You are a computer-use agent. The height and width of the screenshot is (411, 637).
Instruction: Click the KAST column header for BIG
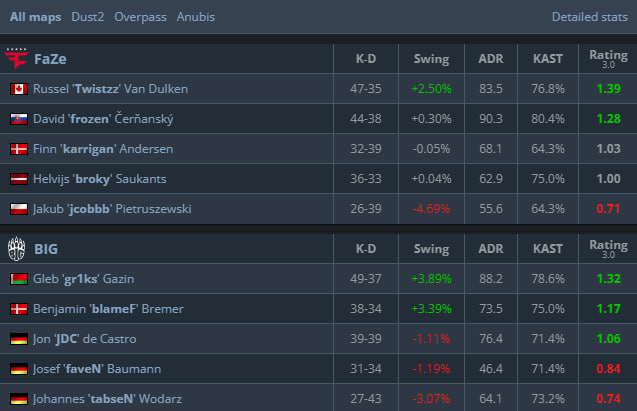pos(548,249)
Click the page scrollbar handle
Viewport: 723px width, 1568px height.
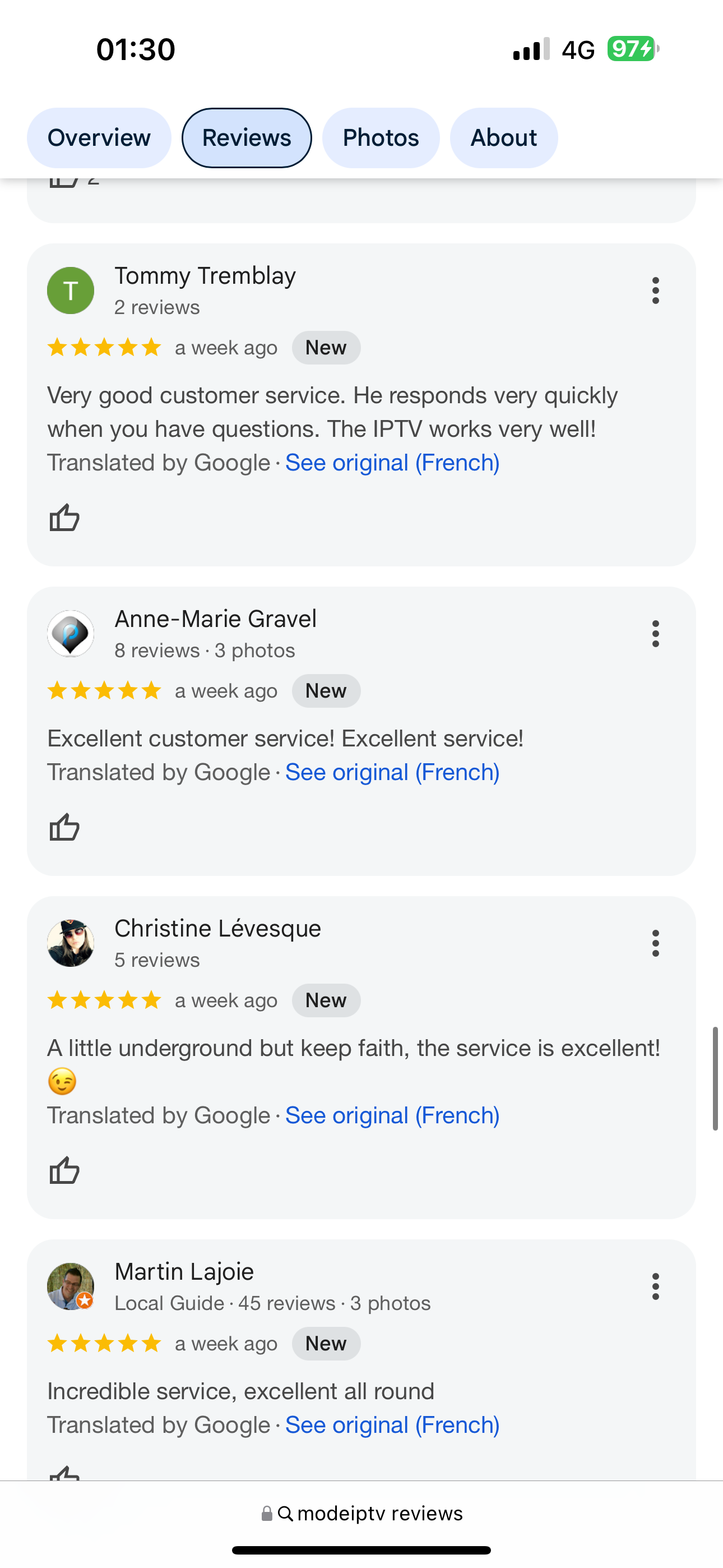pos(715,1078)
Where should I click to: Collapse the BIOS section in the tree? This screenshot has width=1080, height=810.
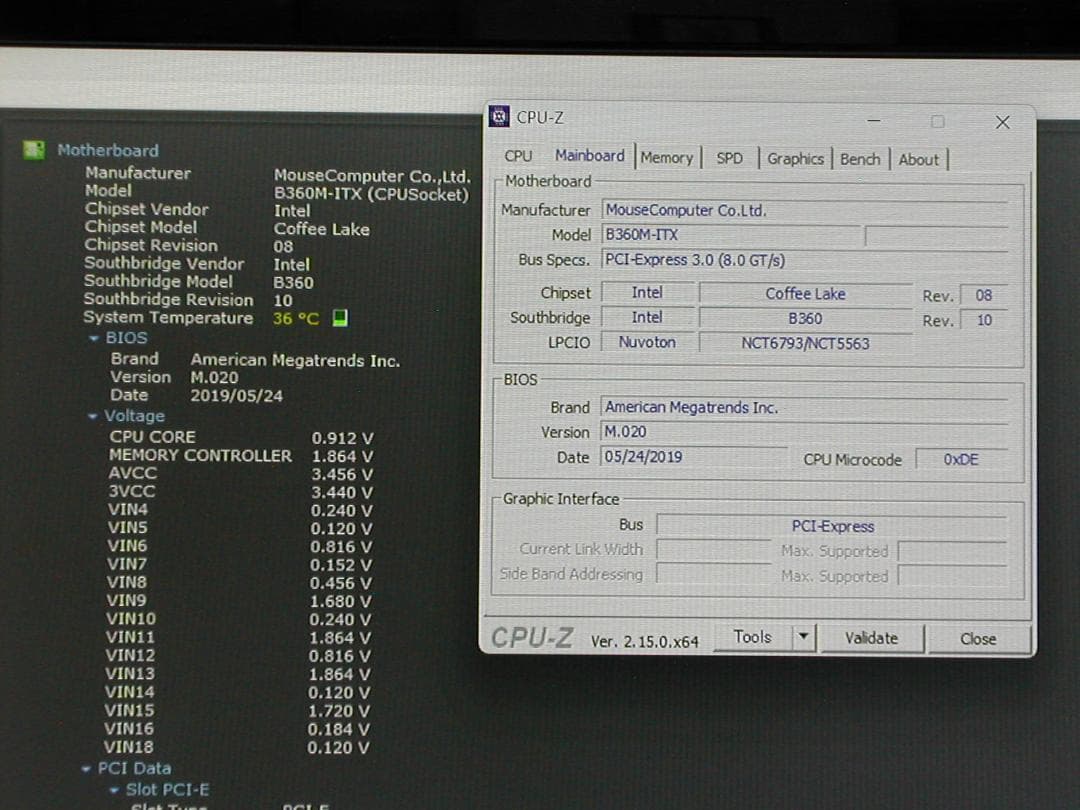click(x=97, y=338)
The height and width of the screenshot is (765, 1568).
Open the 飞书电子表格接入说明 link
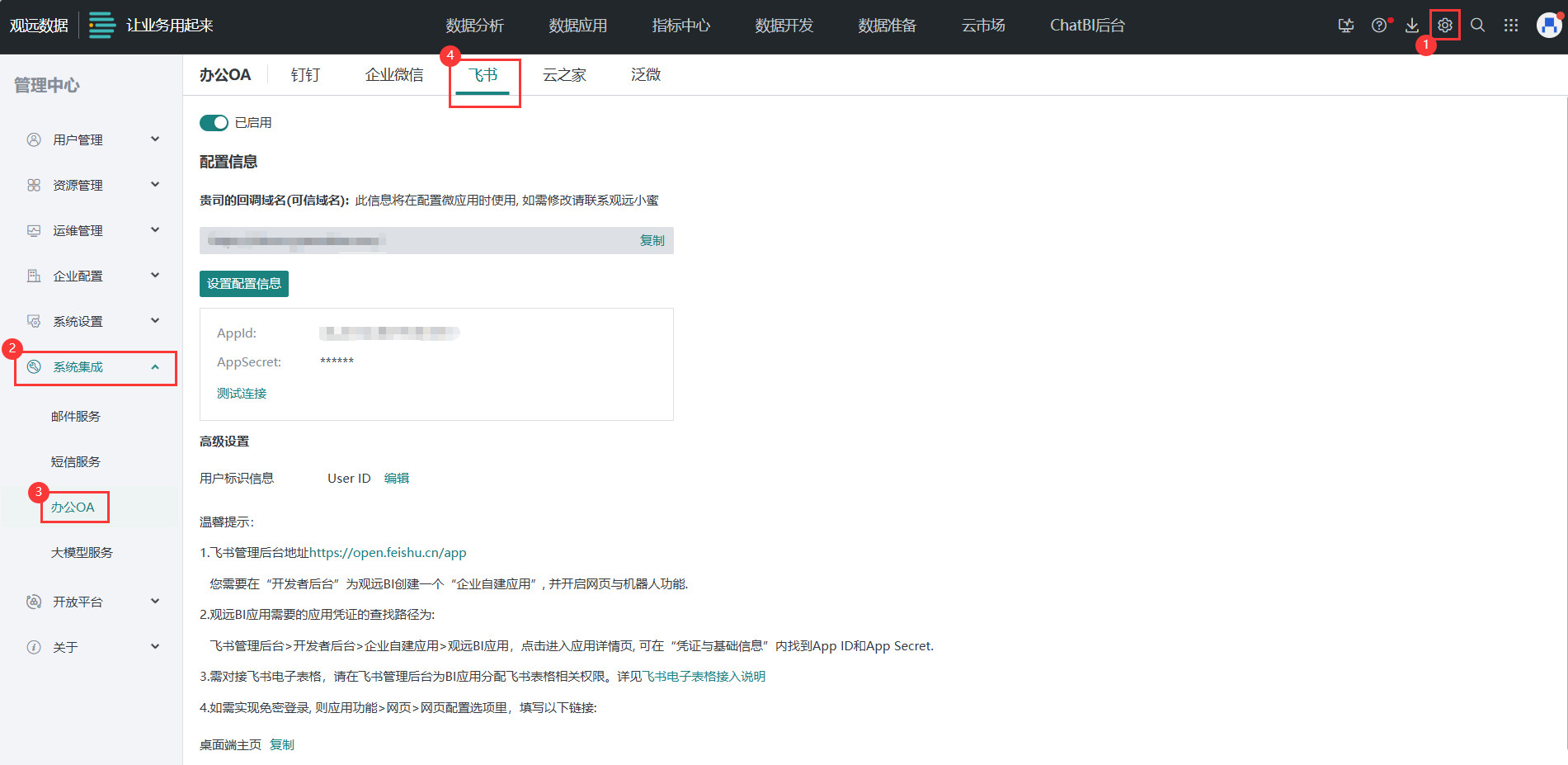(704, 677)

====

Without carrying over any picture, write out the entries above once more, exactly.

You are a computer-use agent. The height and width of the screenshot is (411, 637).
Instruction: Click the KAST column header for BIG
pos(548,249)
Click the page scrollbar handle
Viewport: 723px width, 1568px height.
pos(715,1078)
Where should I click to: Collapse the BIOS section in the tree? This screenshot has width=1080, height=810.
click(x=97, y=338)
The height and width of the screenshot is (765, 1568).
Open the 飞书电子表格接入说明 link
(704, 677)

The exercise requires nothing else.